*** Document excerpt
FreeNAS crash - "vm_fault: fault on nofault"

AbsolutIggy

Dabbler
Joined
Feb 29, 2020
Messages
31
Hi,

I've been having some crashes, too regularly for my liking, on one of my FreeNAS machines - twice lately, the 27th and 29th of Feb. In the debug I have a file called panic.txt with the following content: "vm_fault: fault on nofault entry, addr: fffffe00597da000" (for both crashes, the addr is slightly different).

When these crashes occur, the machine becomes unresponsive for roughly 45 minutes, then reboots itself and reports a unscheduled reboot without problems. (eg
nasb.domain.li had an unscheduled system reboot. The operating system successfully came back online at Sat Feb 29 12:47:44 2020.)

If anybody could help me figure out what that means I would be happy. I'm not running any virtual machines or jails on this machine.

I have (nearly) identical machines running FreeNAS. This one, called NASB, is the backup and only there for receiving snapshots from the primary machine. Since the update to 11.3, I have moved the snapshot replication task to NASB in 'pull' mode. Since then, I have updated to 11.3-U1. Before, while using 11.2, I had no issues like this.

The main machine has a bunch of datasets in one pool, and one jail running (FreeBSD for snapshot). The secondary machines does not have any jails or so. Both crashes occurred while replication was running. However, lately the replication has been more or less constant because a lot of data is being added to the main machine.

Some machine info:
Code:
HPE Proliant Microserver Gen10
AMD Opteron X3421
16 GB Memory
System is on two mirrored USB drives
Pool is on 4*8TB Seagate Exos drives, GELI encrypted.
******
*** Given information
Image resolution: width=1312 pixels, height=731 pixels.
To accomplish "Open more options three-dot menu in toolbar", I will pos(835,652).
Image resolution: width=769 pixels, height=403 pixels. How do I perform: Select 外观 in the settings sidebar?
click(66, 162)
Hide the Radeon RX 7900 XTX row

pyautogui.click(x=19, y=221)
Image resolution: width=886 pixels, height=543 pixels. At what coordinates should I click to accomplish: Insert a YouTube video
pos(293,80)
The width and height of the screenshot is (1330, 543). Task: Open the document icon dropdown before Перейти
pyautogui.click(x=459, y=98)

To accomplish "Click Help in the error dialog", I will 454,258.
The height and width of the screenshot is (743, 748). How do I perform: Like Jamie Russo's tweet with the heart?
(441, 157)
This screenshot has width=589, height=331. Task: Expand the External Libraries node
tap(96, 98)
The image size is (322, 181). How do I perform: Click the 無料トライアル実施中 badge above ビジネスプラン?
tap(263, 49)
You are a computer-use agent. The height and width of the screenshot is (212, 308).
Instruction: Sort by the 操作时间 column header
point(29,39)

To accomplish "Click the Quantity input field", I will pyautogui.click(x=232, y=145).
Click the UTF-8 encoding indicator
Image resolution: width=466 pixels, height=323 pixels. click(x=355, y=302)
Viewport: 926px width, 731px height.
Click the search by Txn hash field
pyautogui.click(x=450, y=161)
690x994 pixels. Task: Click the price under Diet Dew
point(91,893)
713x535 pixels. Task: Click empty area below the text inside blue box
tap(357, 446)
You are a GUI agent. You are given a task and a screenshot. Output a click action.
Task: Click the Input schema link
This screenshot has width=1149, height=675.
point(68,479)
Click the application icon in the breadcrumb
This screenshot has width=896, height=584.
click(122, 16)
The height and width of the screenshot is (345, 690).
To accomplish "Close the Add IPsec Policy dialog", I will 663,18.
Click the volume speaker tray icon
******
▶ _Stated task 1_: Do the following statements agree with the FreeNAS crash thread? Answer yes or no for each, quoting the deciding words of the thread. (a) Both crashes happened while replication was running. (b) The NASB machine runs jails. (c) The pool is GELI encrypted.
▶ _Stated task 2_: In the records, rewrite the lines starting at the one containing "This screenshot has width=589, height=331." and ending at the one containing "pyautogui.click(x=450, y=161)", with "Quantity input field" changed to "Quantity text box" and everything else unchanged. Give only those lines.

▶ _Exercise solution 1_:
(a) Yes: "Both crashes occurred while replication was running."
(b) No: "I'm not running any virtual machines or jails on this machine."
(c) Yes: "Pool is on 4*8TB Seagate Exos drives, GELI encrypted."

▶ _Exercise solution 2_:
This screenshot has width=589, height=331. Task: Expand the External Libraries node
tap(96, 98)
The image size is (322, 181). How do I perform: Click the 無料トライアル実施中 badge above ビジネスプラン?
tap(263, 49)
You are a computer-use agent. The height and width of the screenshot is (212, 308).
Instruction: Sort by the 操作时间 column header
point(29,39)

To accomplish "Click the Quantity text box", I will pyautogui.click(x=232, y=145).
Click the UTF-8 encoding indicator
Image resolution: width=466 pixels, height=323 pixels. click(x=355, y=302)
Viewport: 926px width, 731px height.
Click the search by Txn hash field
pyautogui.click(x=450, y=161)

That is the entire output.